ELENCO DEI COMPITI:
**a.** Riporta parola per parola il testo sulla madre, da "E' anche altre" giù fino a "una stylist impareggiabile.".
**b.** Nel testo sulla madre, quali sono le tre cose che lei è anche, secondo la frase che inizia con "E' anche altre tre cose"?
**c.** Secondo il testo sulla madre, quale strumento di tortura tira fuori dal cassetto del tavolo della cucina?

TESTO DELLA PAGINA:
Oltre a essere una mamma hard core, di quelle che ti mettono in pericolo di vita appena si muovono, è anche una sarta ammirevole (con una propensione per i colori lisergici e le fantasie optical  floreali), una lettrice instancabile, un chimico (Di Bella je fa 'na pippa!) e una scassamaroni di primissima categoria. Ancora oggi sospetto che mi abbia sempre taciuto il suo lavoro alla CIA come torturatrice psicologica. Una sua domanda non può mai, MAI, essere lasciata senza risposta. Scordatevelo proprio.
Tra le sue manie figurano anche i centrini di pizzo e l'astrologia: se passate da casa sua, oltre a subire un terzo grado sul vostro albero genealogico, la vedrete rivangare nel cassetto del tavolo della cucina e sfoderare uno dei suoi strumenti di tortura, l'oracolo tibetano! Vi dirà cose su di voi che nemmeno sospettavate, dovreste provare!
E' anche altre tre cose: un database vivente (conosce tutti, sa dove sono tutte le cose della casa, conserva tutte le mie bollette, ecc.), un'infermiera mancata (ha già la diagnosi in tasca dopo il primo sintomo e non sbaglia mai) e una stylist impareggiabile.

ELENCO DEI DATI:

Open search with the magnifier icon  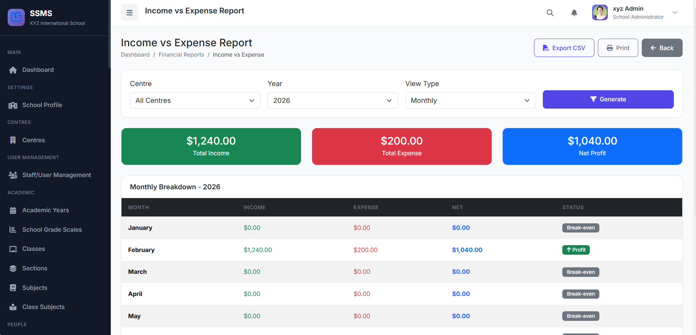point(550,13)
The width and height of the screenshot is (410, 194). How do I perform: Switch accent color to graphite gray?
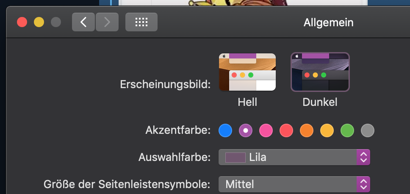[x=368, y=130]
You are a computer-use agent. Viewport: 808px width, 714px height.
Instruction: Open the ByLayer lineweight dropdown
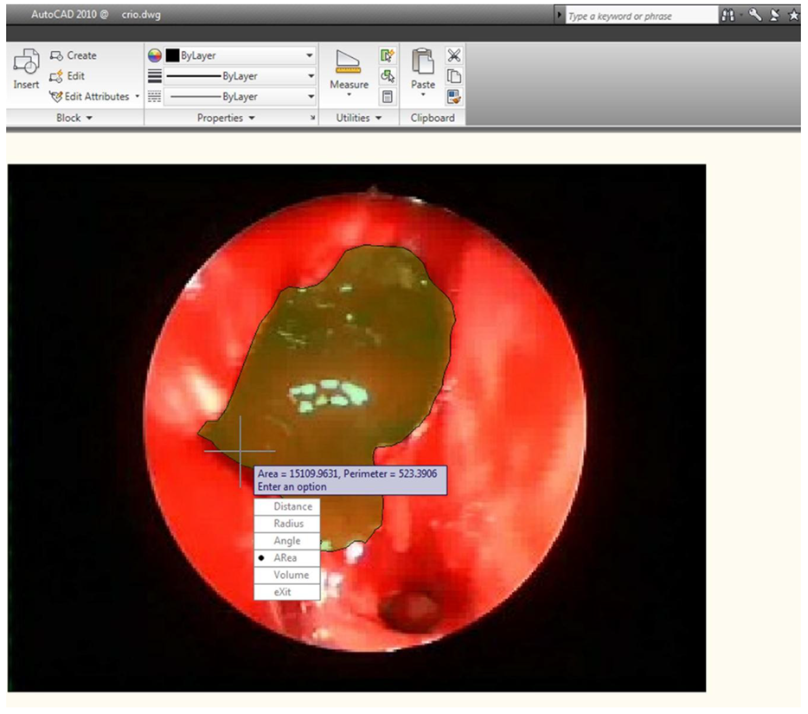(x=240, y=76)
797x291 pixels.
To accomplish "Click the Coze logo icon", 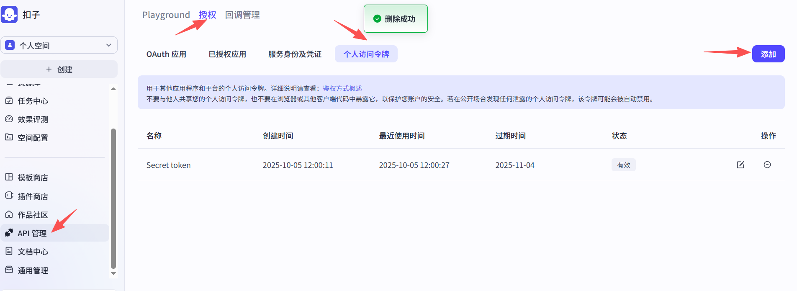I will click(9, 15).
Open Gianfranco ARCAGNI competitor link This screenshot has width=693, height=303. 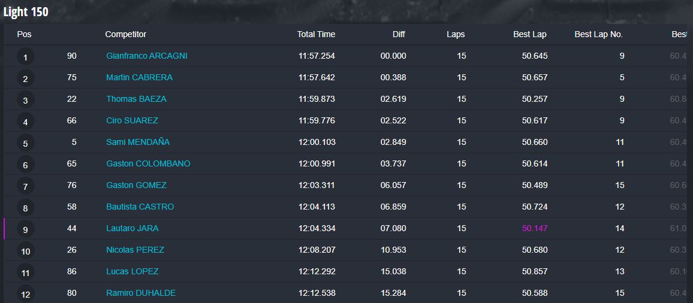pos(147,56)
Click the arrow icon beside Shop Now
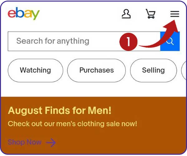Viewport: 187px width, 156px height. (x=51, y=142)
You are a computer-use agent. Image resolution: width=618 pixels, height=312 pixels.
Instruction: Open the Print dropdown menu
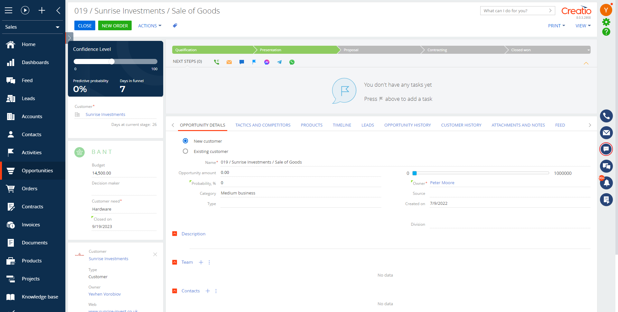pos(556,26)
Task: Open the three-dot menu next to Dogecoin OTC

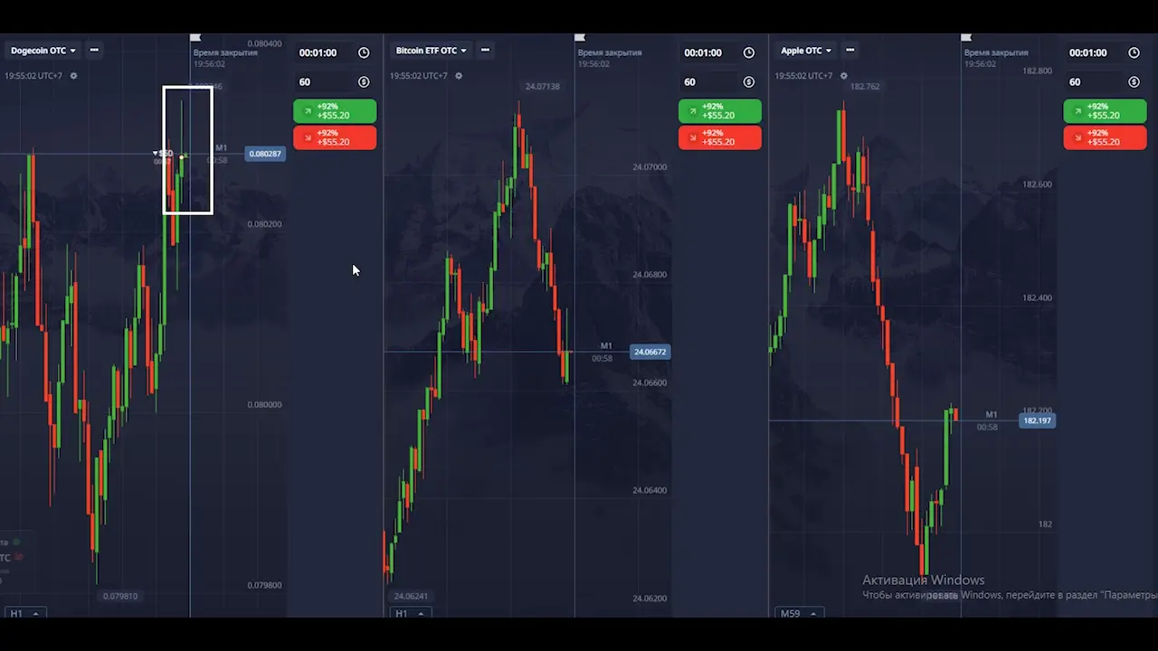Action: [94, 51]
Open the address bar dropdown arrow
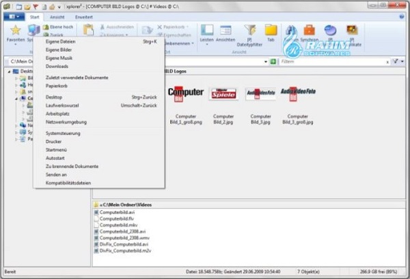 click(266, 62)
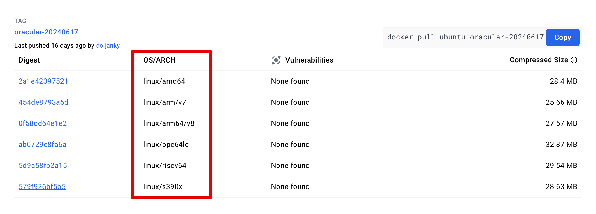Open digest 579f926bf5b5 for linux/s390x
The image size is (596, 214).
point(42,186)
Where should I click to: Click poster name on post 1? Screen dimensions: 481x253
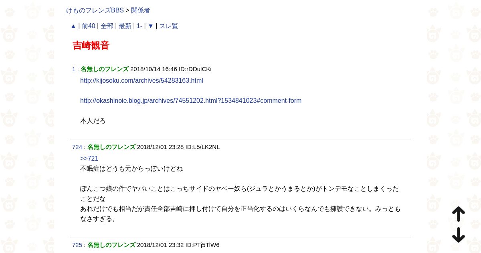tap(105, 69)
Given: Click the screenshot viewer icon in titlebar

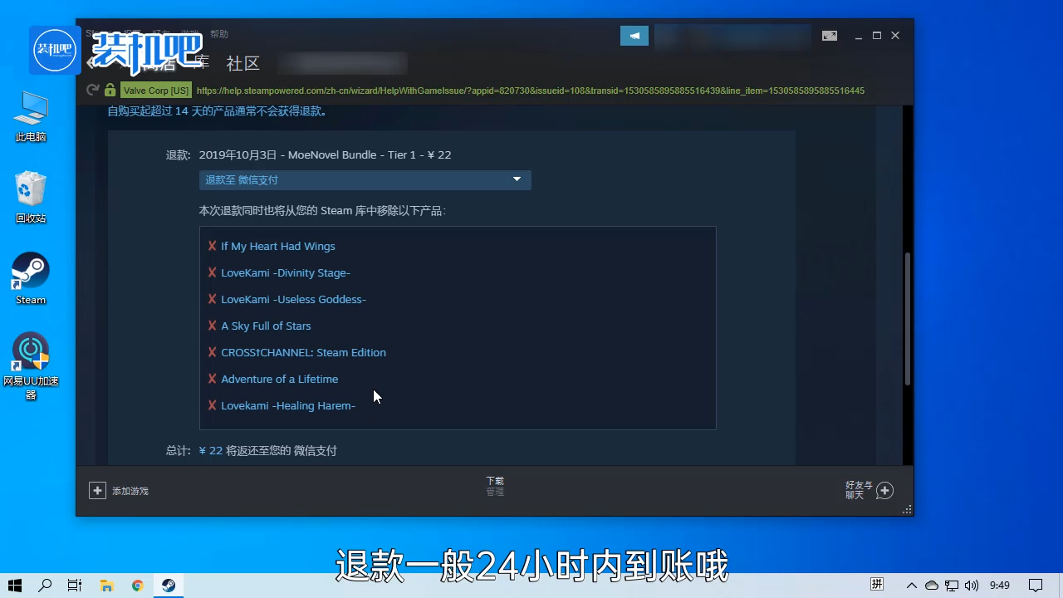Looking at the screenshot, I should 829,36.
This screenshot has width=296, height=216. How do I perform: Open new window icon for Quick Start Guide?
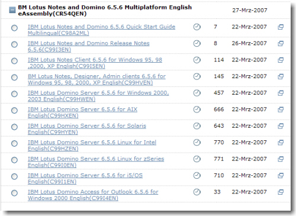281,27
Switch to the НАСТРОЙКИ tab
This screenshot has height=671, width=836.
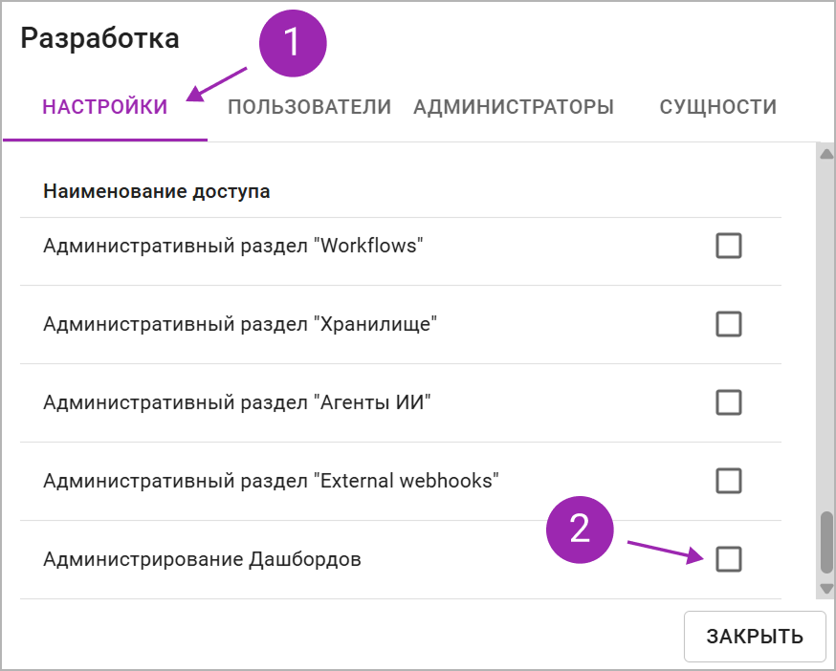[x=105, y=107]
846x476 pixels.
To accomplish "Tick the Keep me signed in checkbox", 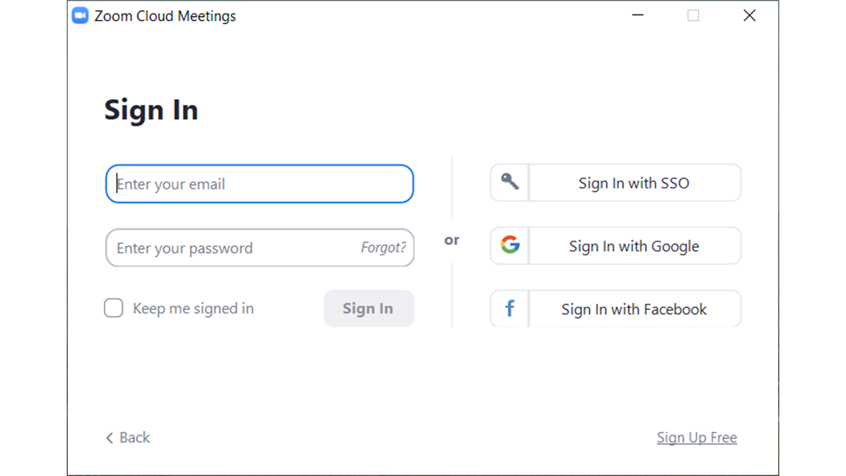I will (x=114, y=308).
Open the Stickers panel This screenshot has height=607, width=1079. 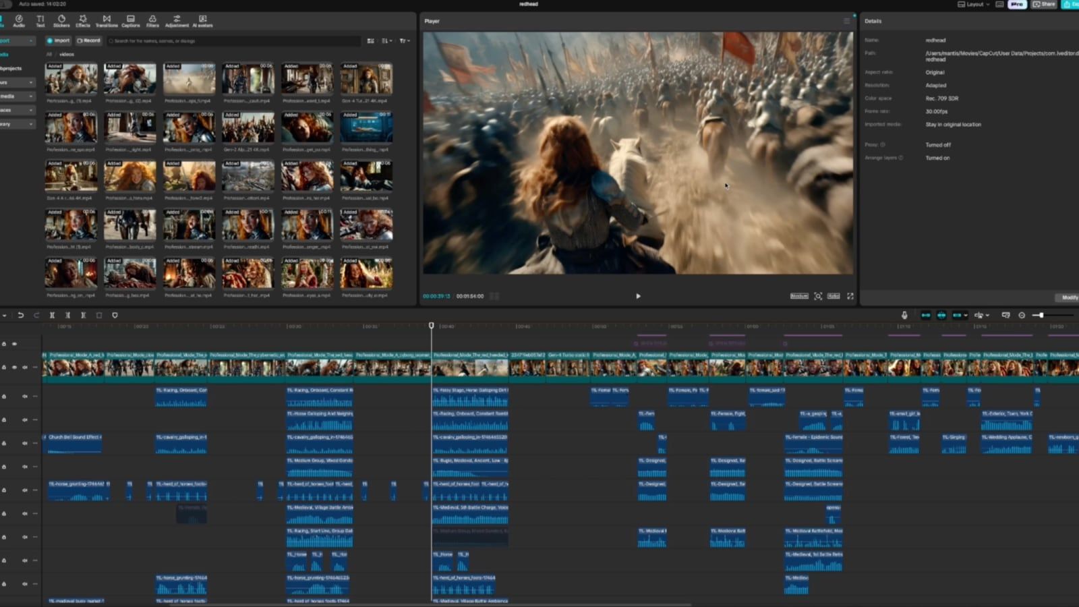point(61,21)
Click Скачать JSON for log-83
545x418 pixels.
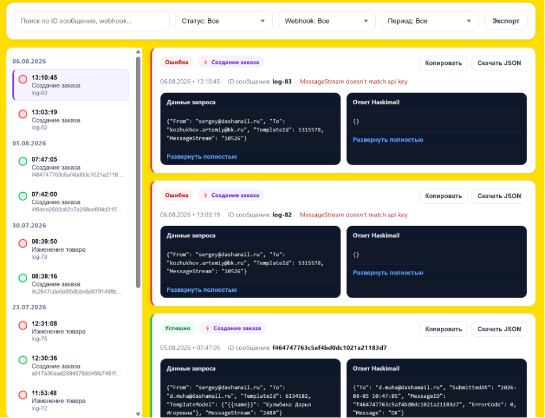499,63
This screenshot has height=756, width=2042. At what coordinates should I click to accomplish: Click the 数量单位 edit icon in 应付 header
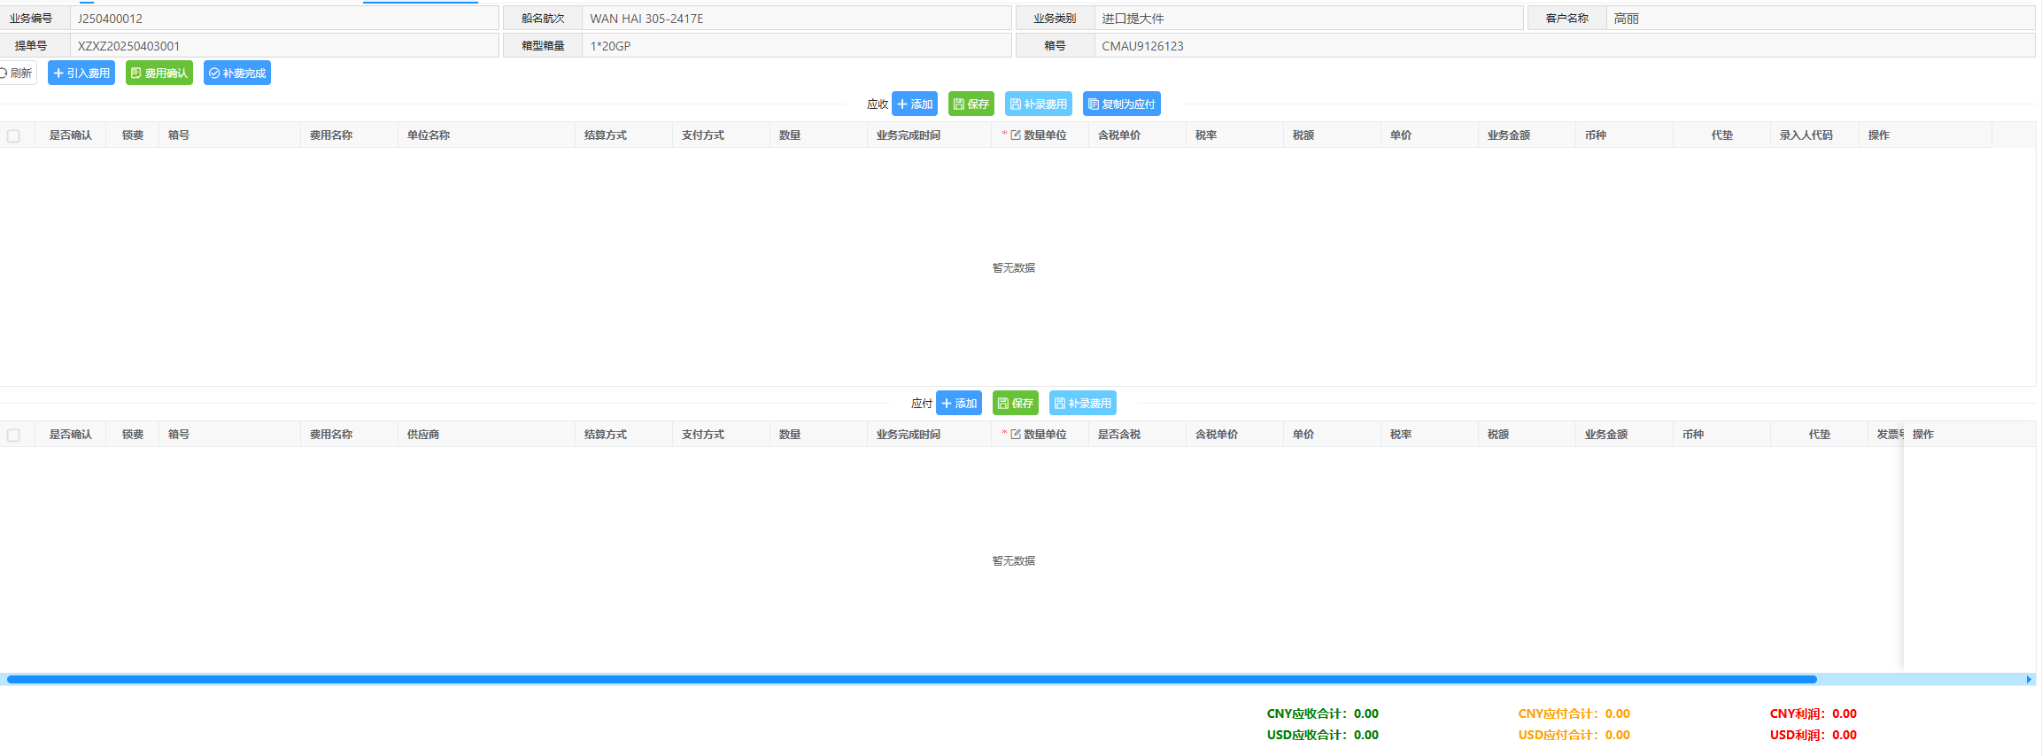tap(1016, 435)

RISPOSTE AI COMPITI:
**a.**
E' anche altre tre cose: un database vivente (conosce tutti, sa dove sono tutte le cose della casa, conserva tutte le mie bollette, ecc.), un'infermiera mancata (ha già la diagnosi in tasca dopo il primo sintomo e non sbaglia mai) e una stylist impareggiabile.

**b.** Un database vivente, un'infermiera mancata e una stylist impareggiabile.

**c.** L'oracolo tibetano.